There is so much to be said about the trip that it is hard to move towards a conclusion, but the point of this article is, again, that all those fun things I mentioned earlier on wouldn’t have been fun without the experience I had through New Life Furniture. I couldn’t have sat down for breakfast, lunch, or dinner and felt so overjoyed without experiencing community with other people. I couldn’t have sat down in Great American Ballpark with my dad and experienced such a euphoric feeling, without understanding the lives that were being lived in and around that stadium.

As human beings, we were created for adventure. God made us that way. But our adventure was meant to include people. It’s such a shame that we come and go places for the sake of seeing things and not other human beings; an emptiness overcomes us when a place no longer becomes about community. I think about my hometown. It’s full of shopping centers, cars, and carts, but no one talks to one another.
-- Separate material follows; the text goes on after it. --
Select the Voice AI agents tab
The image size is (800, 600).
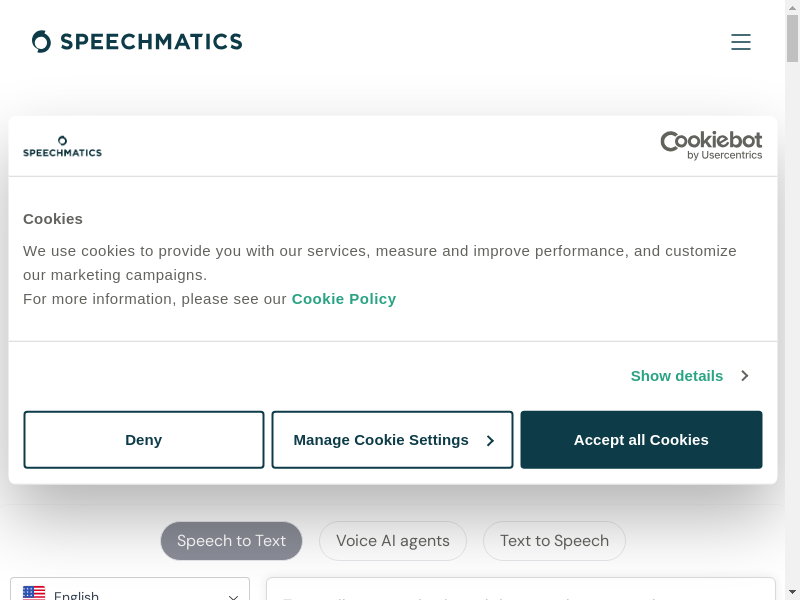pyautogui.click(x=393, y=541)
That shouldn’t be.

There’s nothing wrong with traveling, but become excited about the people in your hometown – the stories that are being lived. Become excited about that person grabbing strawberries next to you in the grocery store, and perhaps you won’t want to get away, and vacate the area for “some place more exciting.”

See what I’m saying? We shouldn’t forget all the people already living around us, that aren’t supposedly more interesting than the people living in Hawaii or the Bahamas. I do too often.

I can’t give enough thanks to Holly, Daria, Mike, Xavier, and Anthony for how you welcoming you were to me and my father! You guys were so much fun!